[Opening Data section]

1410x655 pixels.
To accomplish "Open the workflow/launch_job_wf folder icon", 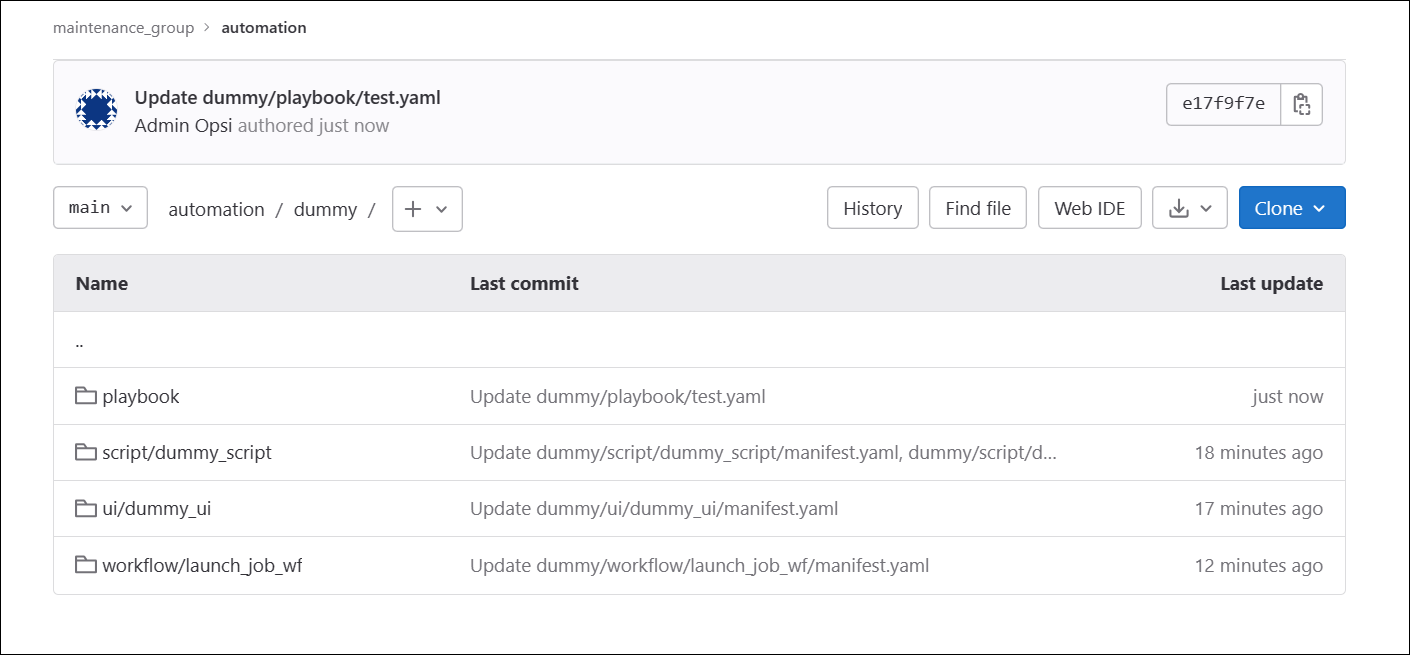I will [86, 564].
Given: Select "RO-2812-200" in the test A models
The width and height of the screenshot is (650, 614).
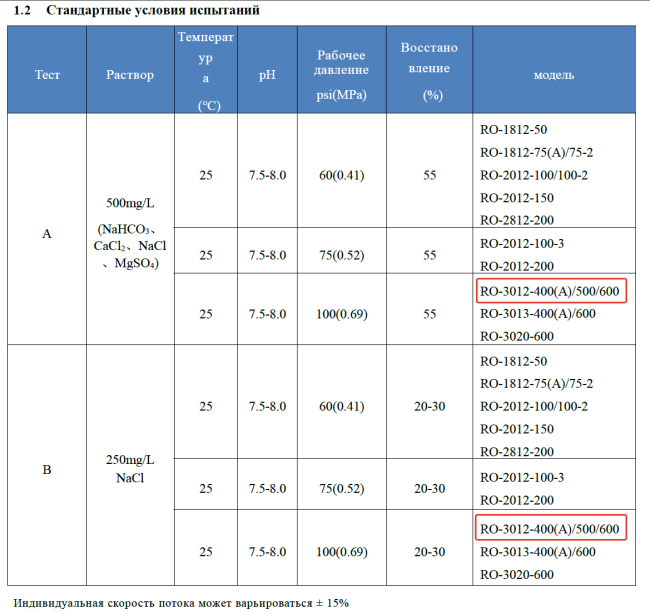Looking at the screenshot, I should click(x=517, y=220).
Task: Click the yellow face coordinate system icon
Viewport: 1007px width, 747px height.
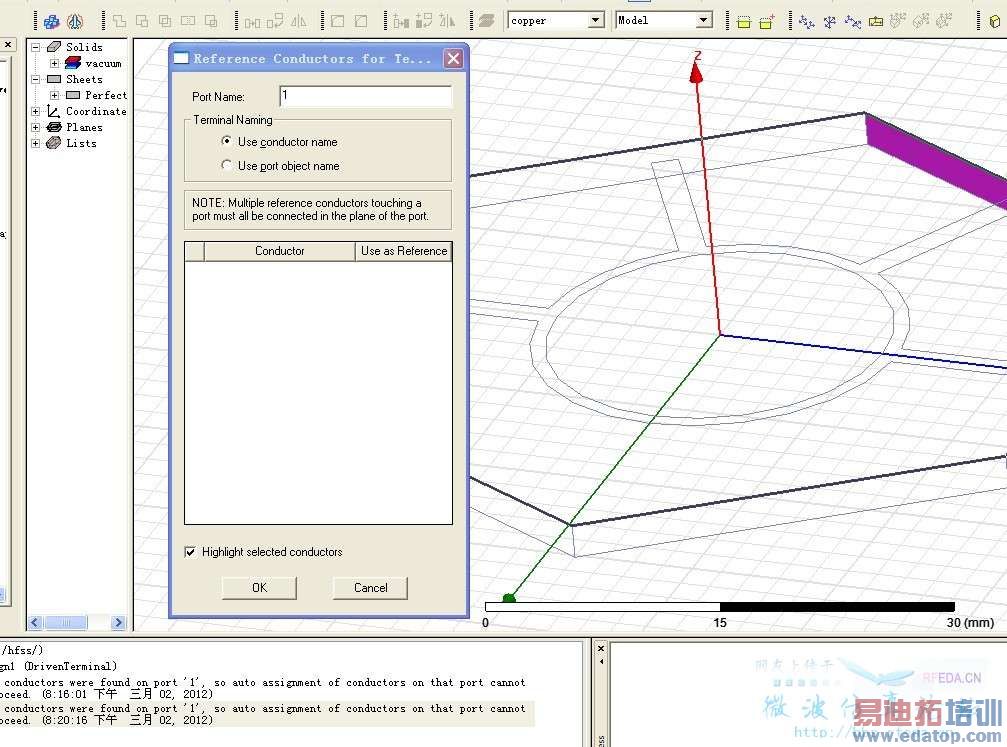Action: click(876, 20)
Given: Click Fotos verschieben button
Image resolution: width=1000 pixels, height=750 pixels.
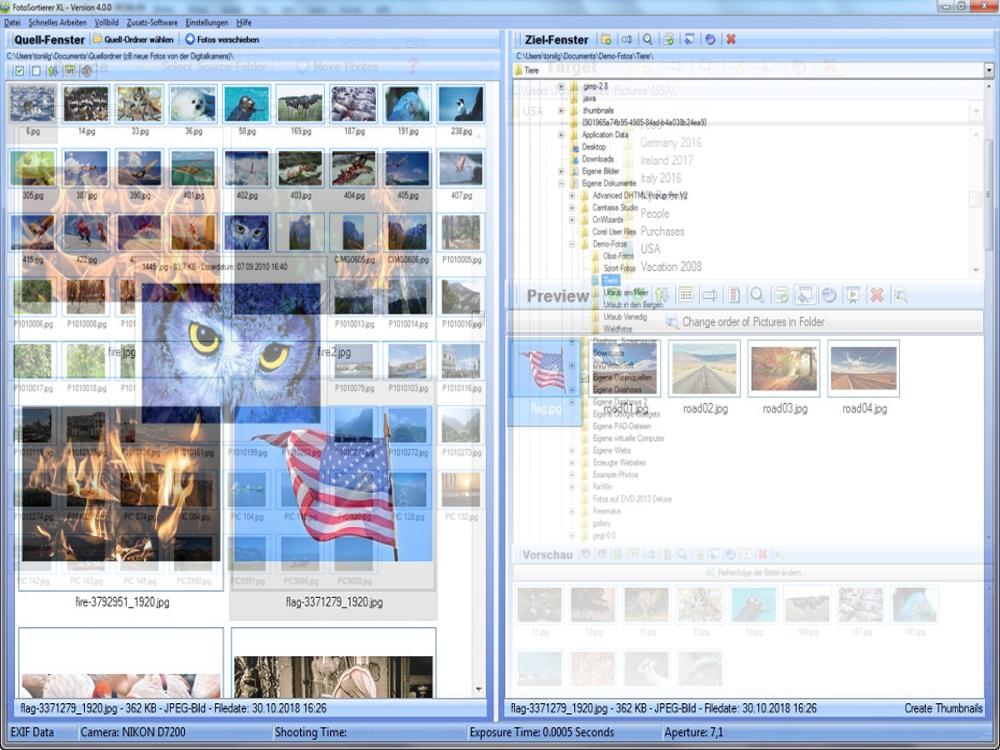Looking at the screenshot, I should point(222,40).
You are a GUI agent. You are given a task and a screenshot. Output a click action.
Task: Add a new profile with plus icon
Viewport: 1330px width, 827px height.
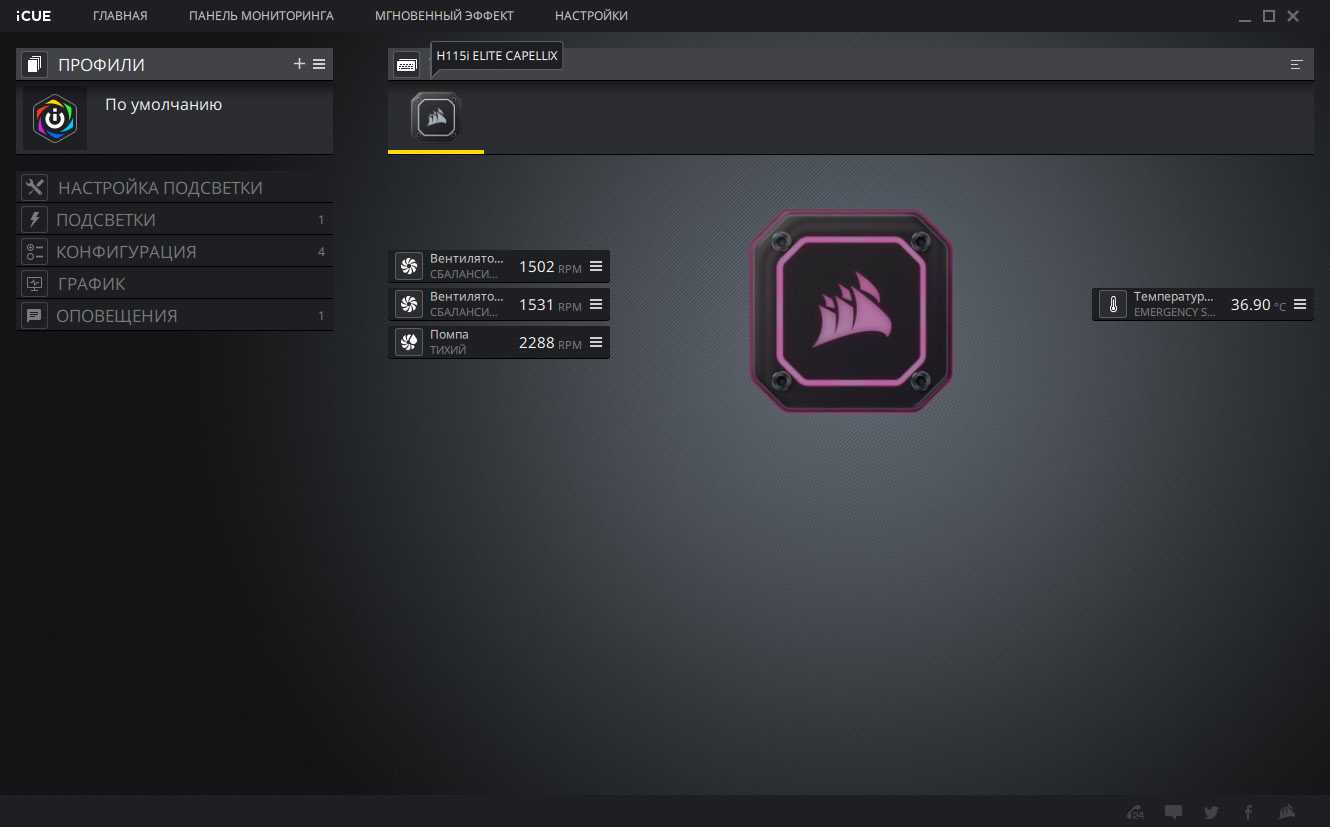coord(299,64)
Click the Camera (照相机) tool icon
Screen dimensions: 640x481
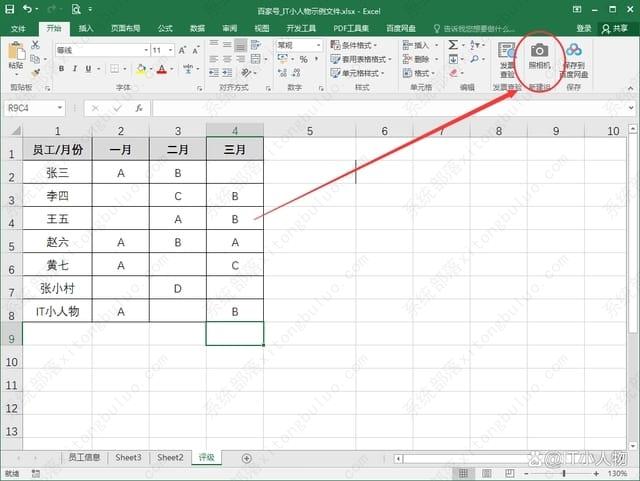pyautogui.click(x=539, y=55)
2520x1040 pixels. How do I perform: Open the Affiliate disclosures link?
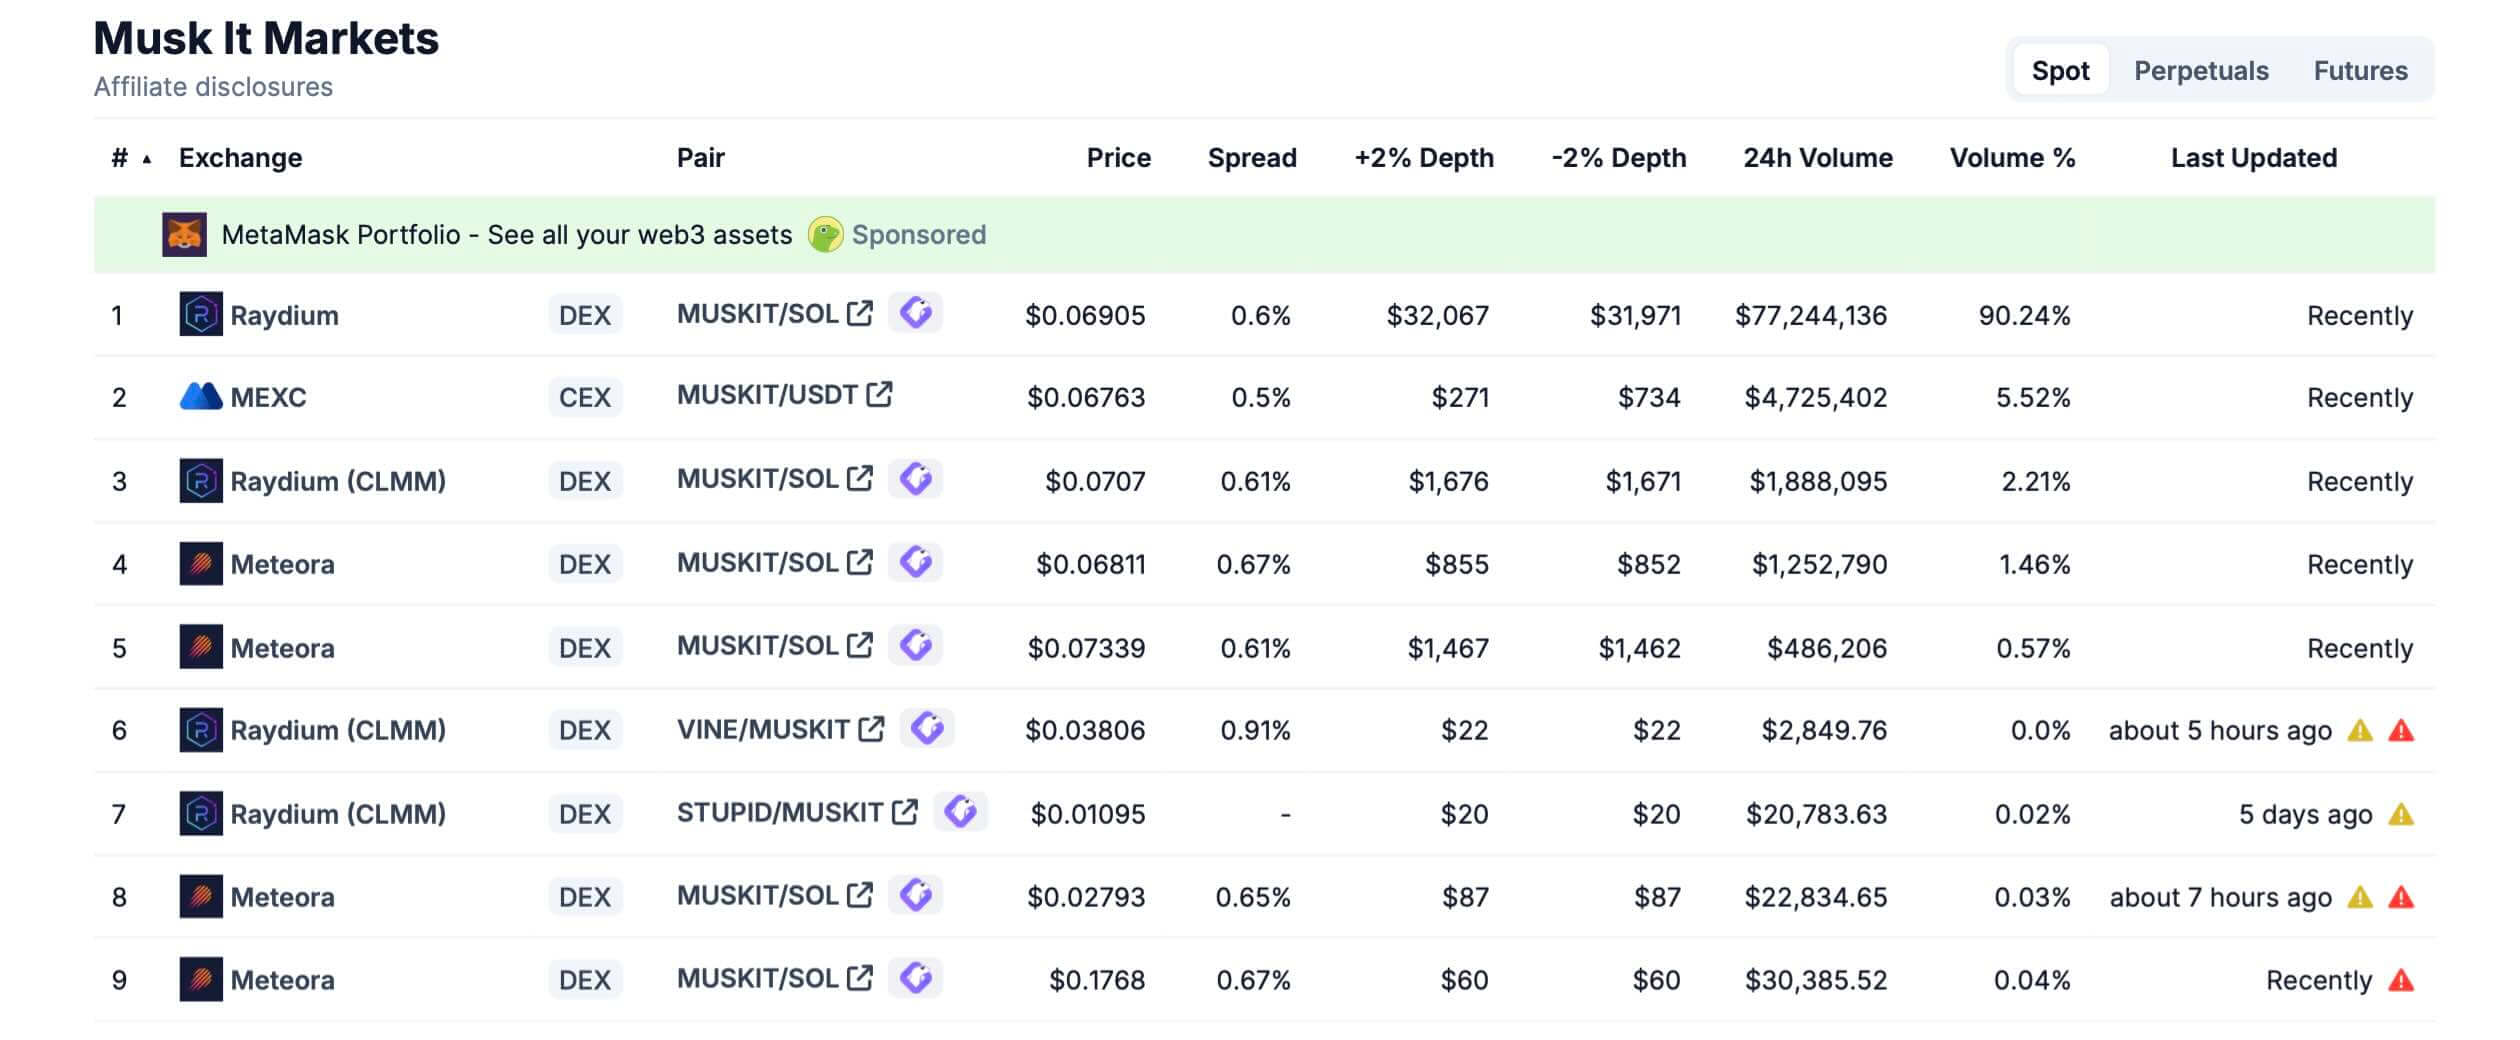tap(213, 87)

[Closing Data section]

If a line falls between the one containing "Viewport: 1007px width, 747px height." and the last line of the entries above, both included, reproduce it exactly; leave the pictures out.

Viewport: 1007px width, 747px height.
Action: click(876, 20)
Given: Click Fotos verschieben button
Image resolution: width=1000 pixels, height=750 pixels.
Looking at the screenshot, I should point(222,40).
You are a GUI agent. You are given a task and a screenshot. Output a click action.
Task: Add a new profile with plus icon
Viewport: 1330px width, 827px height.
coord(299,64)
Click the Camera (照相机) tool icon
Screen dimensions: 640x481
pyautogui.click(x=539, y=55)
2520x1040 pixels. How do I perform: Open the Affiliate disclosures link?
tap(213, 87)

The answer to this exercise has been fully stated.